You know it’s summer when everyone in Washington is suddenly talking about P2P. College students who otherwise might protest bad legislation are busy getting stoned in Europe. High temperatures drive lobbyists into pit bull-like attack mode. And, face it, it’s summer, which means there is nothing else going on in the world. Oh, wait, there is, but that’s another story.
P2P companies and their users faced a triple legislative onslaught this week. Anti-P2P legislation almost made its way into an education bill, a law that would raise penalties for copyright infringement got introduced in the House, and a House panel accused LimeWire chairman Mark Gorton of aiding America’s enemies, one shared folder at a time.
Washington has seen its fair share of anti-P2P lobbying over the years. Recently there have been some new players in the game though. Take SafeMedia for example, the company that makes the somewhat unfortunately named anti-P2P device Clouseau. SafeMedia CEO Safwat Fahmy told senators in June that Clouseau can stop P2P piracy and therefore should be installed in any institution receiving federal funding.
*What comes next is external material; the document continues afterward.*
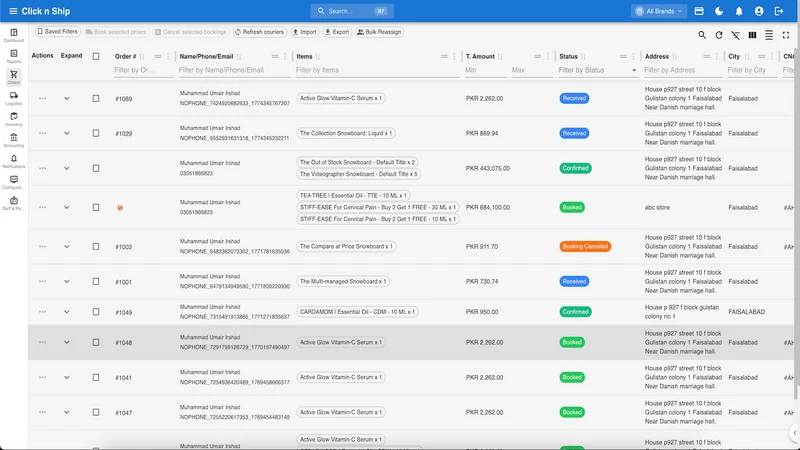Open the user account profile icon
Viewport: 800px width, 450px height.
759,11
Looks like somebody took Fahmy by his word: Senate majority leader Harry Reid introduced an amendment to the Higher Education Reauthorization Act late last week that included a filtering mandate for publicly funded colleges with a bad piracy track record. Colleges that didn’t comply would lose their eligibility for federal student aid.
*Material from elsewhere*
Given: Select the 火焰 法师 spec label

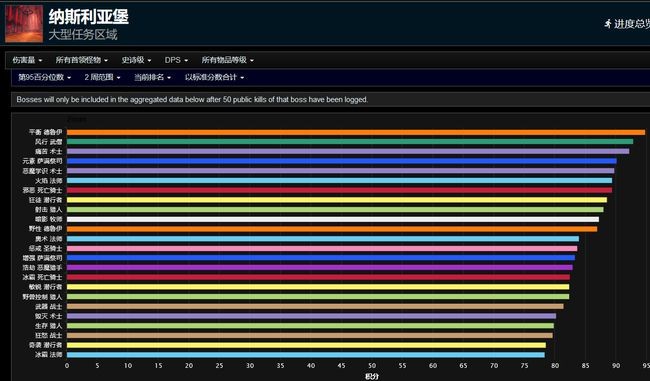Looking at the screenshot, I should [49, 181].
Educators were soon up in arms about the amendment, calling it “alarming” and “completely inappropriate.” Reid responded by withdrawing the amendment on Monday and replacing it with toned-down language that simply mandates more copyright-awareness education.
SafeMedia and its allies from the entertainment industry haven’t lost all of these summer’s fights though. Fahmy also pushed for higher penalties for copyright infringement — and guess what: that’s just what the newly introduced House bill H.R. 3155 aims to do.
People taping movies in theaters could soon face up to twenty instead of ten years in jail, and the potential statutory damages for copyright infringement could be raised exponentially by splitting up works and charging separately for each part. Caught sharing one album? Expect to pay up to $30,000 per song if the bill succeeds.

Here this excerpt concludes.